Pittsburgh Compound B retention in the brain. Pittsburgh Compound B (¹¹C-PIB) retention in the brain of a healthy control (HC), an Alzheimer patient (AD), patients with mild cognitive impairment (MCI) who later at clinical follow-up converted to AD, and patients with MCI who did not later convert to AD. PIB⁺, high Pittsburgh Compound B retention; PIB^-, low Pittsburgh Compound B retention. Red, high ¹¹C-PIB retention; yellow, medium ¹¹C-PIB retention; blue, low ¹¹C-PIB retention.

Figure 2

Schematic drawing of changes in pathological and functional imaging markers during progression of Alzheimer's disease.

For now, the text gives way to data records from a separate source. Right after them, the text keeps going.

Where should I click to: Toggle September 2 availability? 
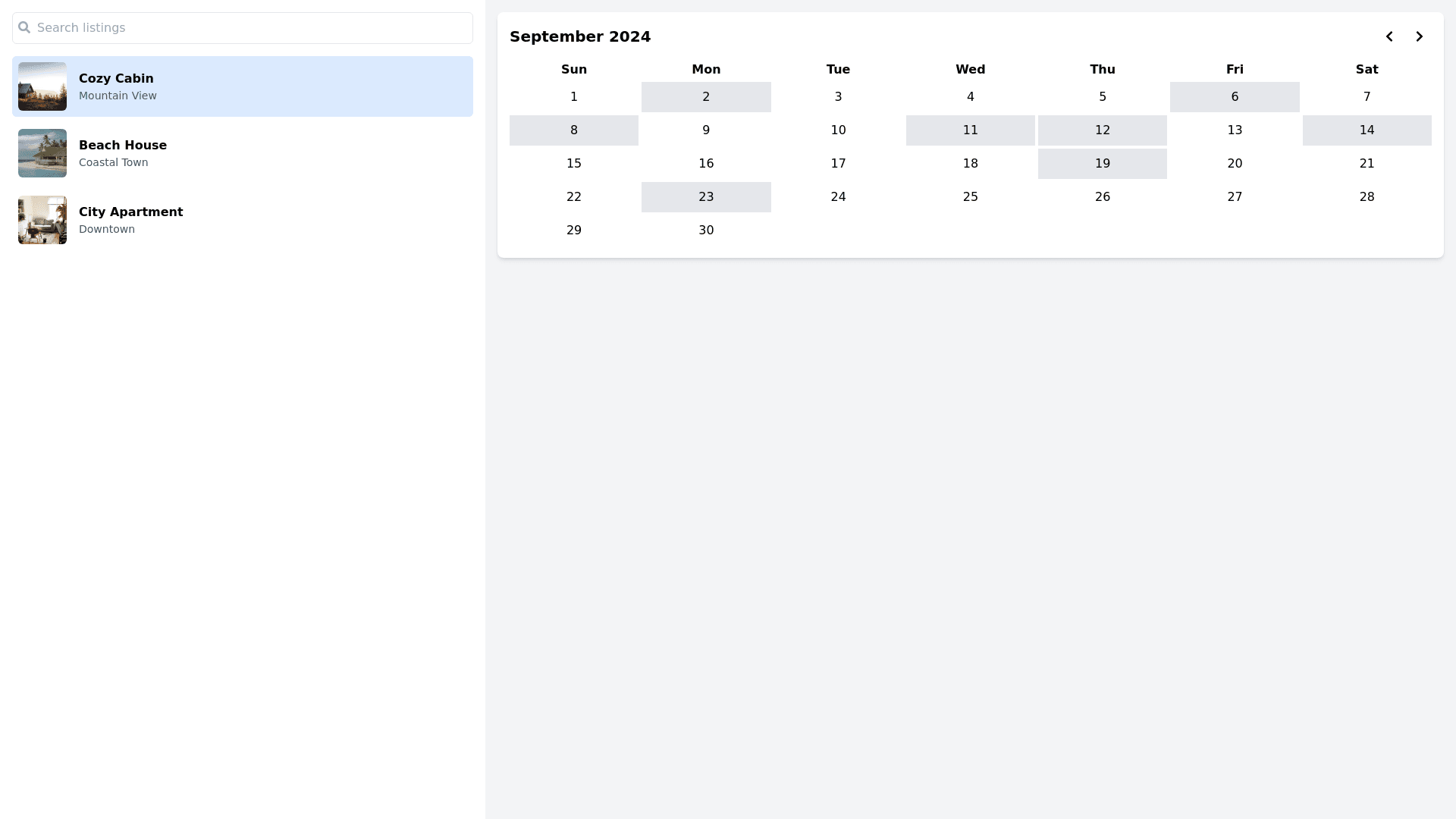(x=706, y=97)
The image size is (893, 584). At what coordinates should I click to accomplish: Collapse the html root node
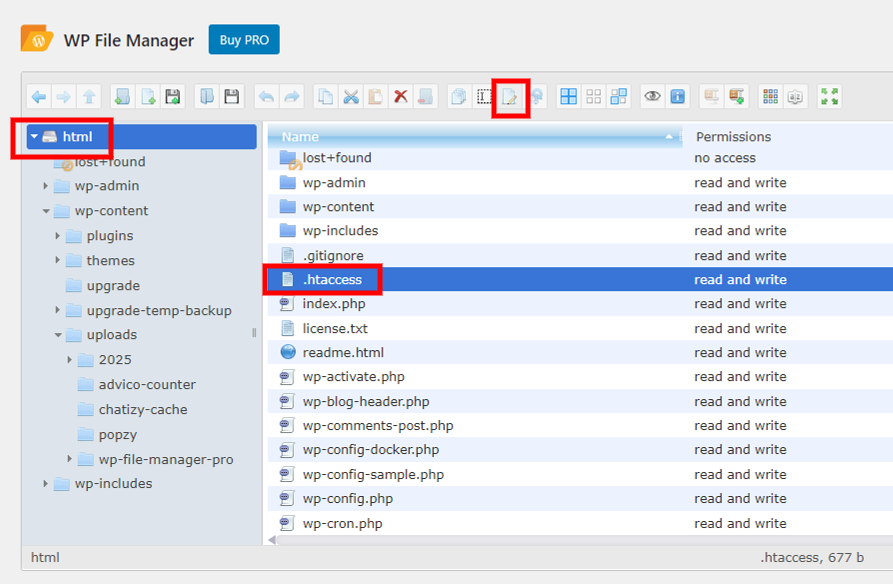point(34,137)
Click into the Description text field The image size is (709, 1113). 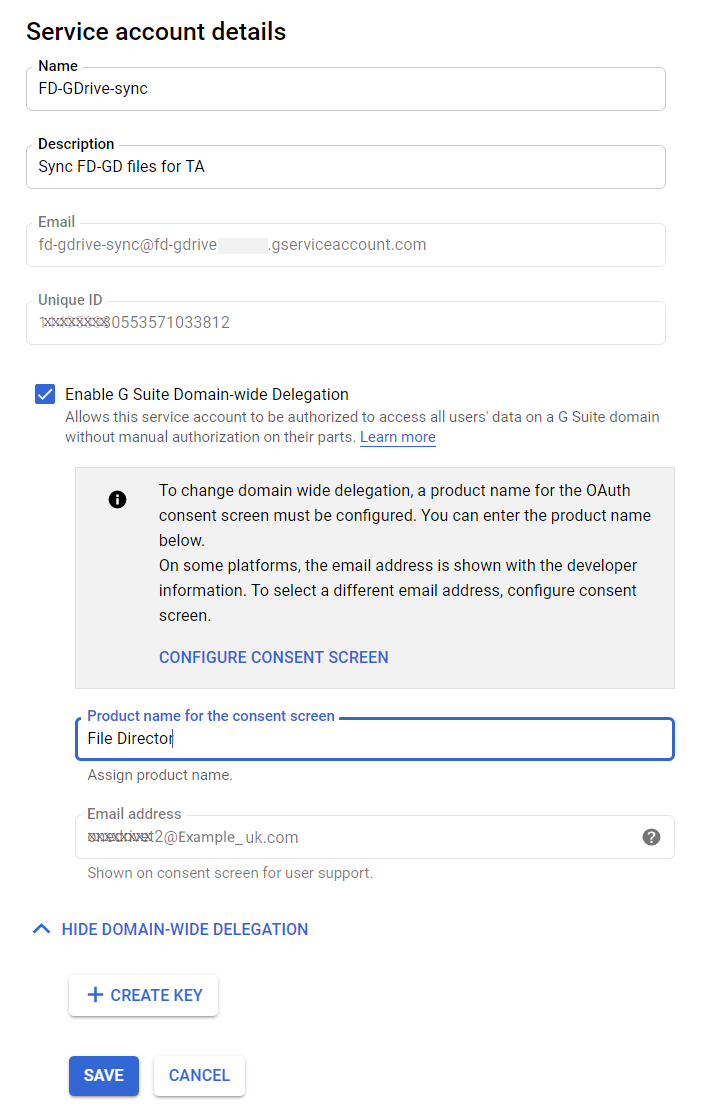click(345, 167)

Aβ, amyloid beta; AD, Alzheimer's disease; CSF, cerebrospinal fluid; MCI, mild cognitive impairment.

Figure 3

Positron emission tomography measurements, cerebrospinal fluid amyloid beta 1-42 and episodic memory scores. Statistical parametric mapping analysis showing clusters with significant covariance between positron emission tomography measurements versus levels of cerebrospinal fluid (CSF) amyloid beta 1-42 (Aβ_1-42) and episodic memory scores measured by means of Rey Auditory Verbal Learning (RAVLtot) tests, using data from Alzheimer's disease and mild cognitive impairment patients, at threshold P < 0.001, uncorrected for multiple comparisons. (a) Areas with significant covariance between Pittsburgh Compound B (¹¹C-PIB) retention and concentrations of Aβ_1-42 in CSF. (b) Clusters with significant covariance between ¹¹C-PIB retention and scores in RAVLtot tests. (c) Significant clusters of covariance between regional cerebral glucose metabolism (rCMRglc) and scores in RAVLtot tests. Data from [54].

Figure 4

Multi-tracer positron emission tomography concept to study pathological and functional processes in the brain. Multi-positron emission tomography tracer concept applied in drug trials combined with atrophy studies (magnetic resonance imaging (MRI)), cerebrospinal fluid (CSF) biomarkers and cognitive testing. ¹¹C-PMP, acetylcholinesterase; ¹¹C-PIB, amyloid; ¹¹C-deprenyl, astrocytosis; ¹¹C-nicotine, nicotinic receptors; ¹⁸F-FDG, 2-[¹⁸F]-fluoro-2-deoxy-D-glucose metabolism. Red, high activity; yellow, medium activity; blue, low activity.